America’s biggest and only major jobs program is the U.S. military.
Over 1,400,000 Americans are now on active duty; another 833,000 are in the reserves, many full time.
Another 1,600,000 Americans work in companies that supply the military with everything from weapons to utensils. (I’m not even including all the foreign contractors employing non-US citizens.)
If we didn’t have this giant military jobs program, the U.S. unemployment rate would be over 11.5 percent today instead of 9.5 percent.
And without our military jobs program personal incomes would be dropping faster.
The Commerce Department reported that the only major metro areas where both net earnings and personal incomes rose last year were San Antonio, Texas, Virginia Beach, Virginia, and Washington, D.C. — because all three have high concentrations of military and federal jobs.
This isn’t an argument for more military spending. Just the opposite. Having a giant undercover military jobs program is an insane way to keep Americans employed.
It creates jobs we don’t need but we keep anyway because there’s no honest alternative. We don’t have an overt jobs program based on what’s really needed.
The Pentagon’s budget — and its giant undercover jobs program — keeps expanding.
Obama has asked Congress to hike total defense spending next year 2.2 percent, to $708 billion. That’s 6.1 percent higher than peak defense spending during the Bush administration.
This sum doesn’t even include Homeland Security, Veterans Affairs, nuclear weapons management, and intelligence.
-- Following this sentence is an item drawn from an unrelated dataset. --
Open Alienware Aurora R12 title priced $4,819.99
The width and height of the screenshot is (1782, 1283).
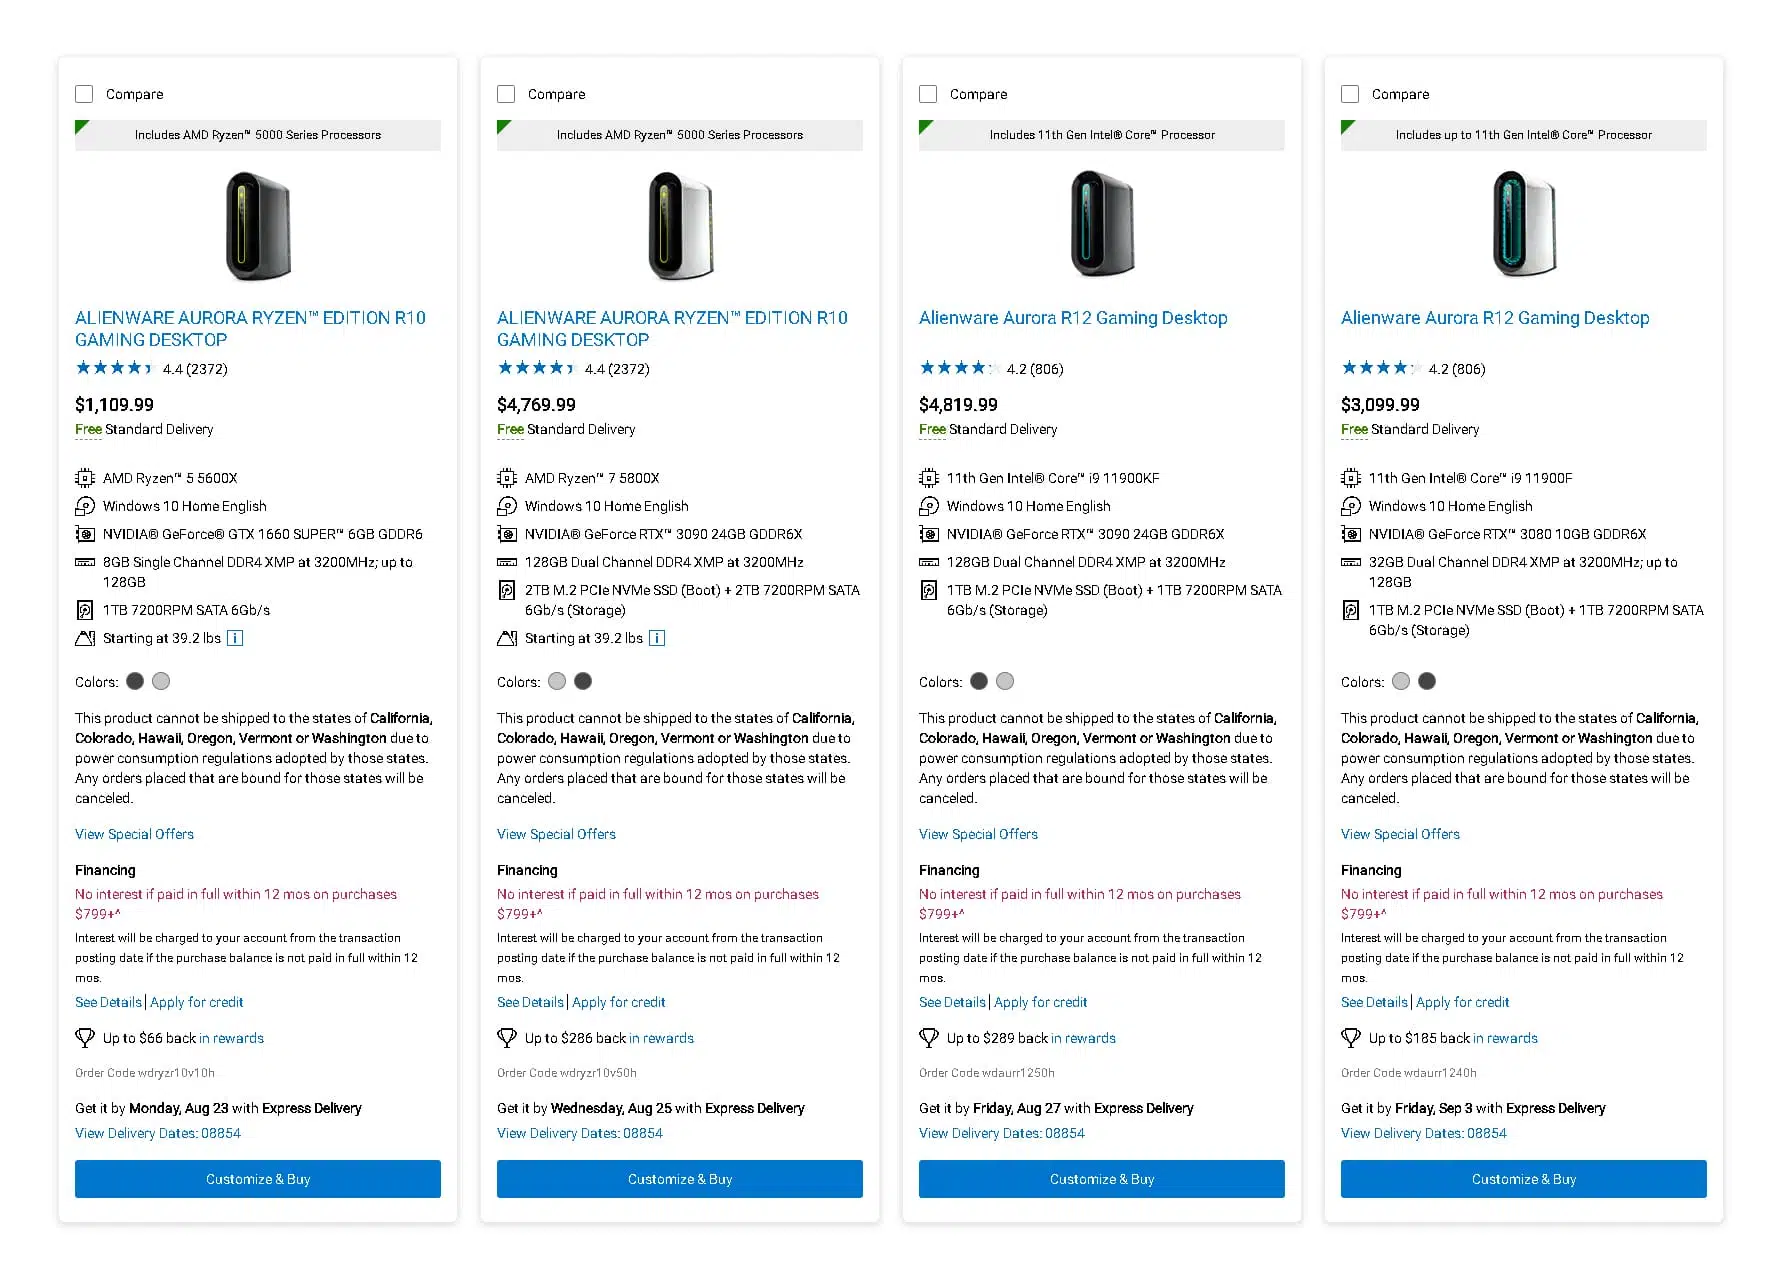point(1073,318)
Add these, and next year’s national security budget totals about $950 billion.
That’s a major chunk of the entire federal budget. But most deficit hawks don’t dare cut it. National security is sacrosanct.
Yet what’s really sacrosanct is the giant jobs program that’s justified by national security. National security is a cover for job security.
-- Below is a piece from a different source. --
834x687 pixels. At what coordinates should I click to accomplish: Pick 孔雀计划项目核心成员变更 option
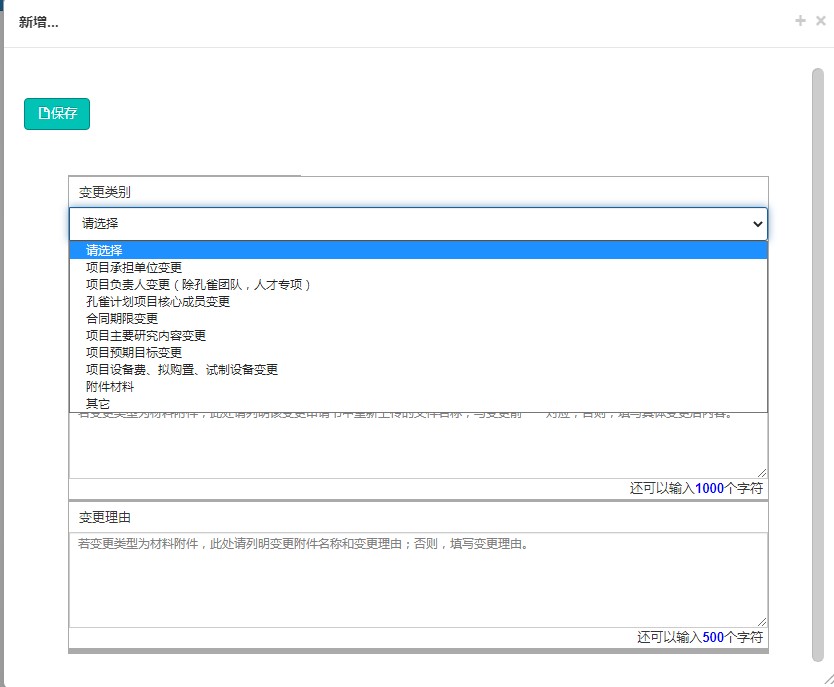pyautogui.click(x=158, y=301)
Wouldn’t it be better to have a jobs program that created things we really need — like light-rail trains, better school facilities, public parks, water and sewer systems, and non-carbon energy sources — than things we don’t, like obsolete weapons systems?
Historically some of America’s biggest jobs programs that were critical to the nation’s future have been justified by national defense, although they’ve borne almost no relation to it.
The National Defense Education Act of the late 1950s trained a generation of math and science teachers. The National Defense Highway Act created millions of construction jobs turning the nation’s two-lane highways into four- and six-lane Interstates.
Maybe this is the way to convince Republicans and blue-dog Democrats to spend more federal dollars putting Americans back, and working on things we genuinely need: Call it the National Defense Full Employment Act.